An annual government progress report shows increased private investment in highways and a sharp decline in private investment in the ports sector. Total infrastructure investment for 2011 is estimated to be Mx$674bn, or nearly 5% of the country’s GDP.

Private investment in Mexico’s ports has fallen by nearly 50 percent this year compared to the first six months of the year prior, while private investment in airports fell by 6.2 percent, according to the fifth annual progress report from the government of Mexican President Felipe Calderon.

From January 2010 to June 2010, private investment in the ports sector totalled Mx$1.8 billion (€102 million; $144 million), but that figure fell to Mx$957.7 million in the comparable period of 2011, according to the report. Total public investment in ports increased from Mx$1.6 billion to Mx$1.9 billion in the corresponding period.

The principal ports projects in which private investors have been involved include construction of a biodiesel plant at Puerto Chiapas, and an expansion project at the port of Altamira, as well as various construction projects at Lázaro Cárdenas, Tampico, Coatzacoalcos and Dos Bocas.

Total investment in the ports sector in 2011 is expected to rise to Mx$8 billion.

In the airports sector, private investment for the first half of 2011 dropped to Mx$913.5 million, a 6.2 percent decrease from the comparable period in 2010.

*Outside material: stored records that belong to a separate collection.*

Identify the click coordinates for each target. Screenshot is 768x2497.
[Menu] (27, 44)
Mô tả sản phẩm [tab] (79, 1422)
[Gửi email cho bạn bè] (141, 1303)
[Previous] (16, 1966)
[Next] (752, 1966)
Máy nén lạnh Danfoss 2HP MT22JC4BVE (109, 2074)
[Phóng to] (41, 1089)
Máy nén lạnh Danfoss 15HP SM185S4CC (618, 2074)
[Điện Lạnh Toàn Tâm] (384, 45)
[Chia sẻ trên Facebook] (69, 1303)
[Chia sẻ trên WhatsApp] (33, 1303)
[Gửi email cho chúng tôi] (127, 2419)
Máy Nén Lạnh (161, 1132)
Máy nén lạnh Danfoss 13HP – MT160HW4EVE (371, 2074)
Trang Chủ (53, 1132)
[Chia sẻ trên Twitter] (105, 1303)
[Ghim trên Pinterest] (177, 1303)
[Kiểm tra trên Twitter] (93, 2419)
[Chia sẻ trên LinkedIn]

While the figures for airports and ports declined, private investment in various transport sectors increased dramatically, according to the report. In the highway sector, the estimated total investment for 2011 is about Mx$79 billion, of which 13.1 percent is expected to come from the private sector. Private investment in highways for the first half of 2011 has totalled about Mx$5.9 billion, a 63.3 percent increase over the year prior.

For 2011, authorised investment for the development of infrastructure across all sectors is Mx$674 billion, which is equivalent to about 4.8 percent of the country’s gross domestic product, according to the report.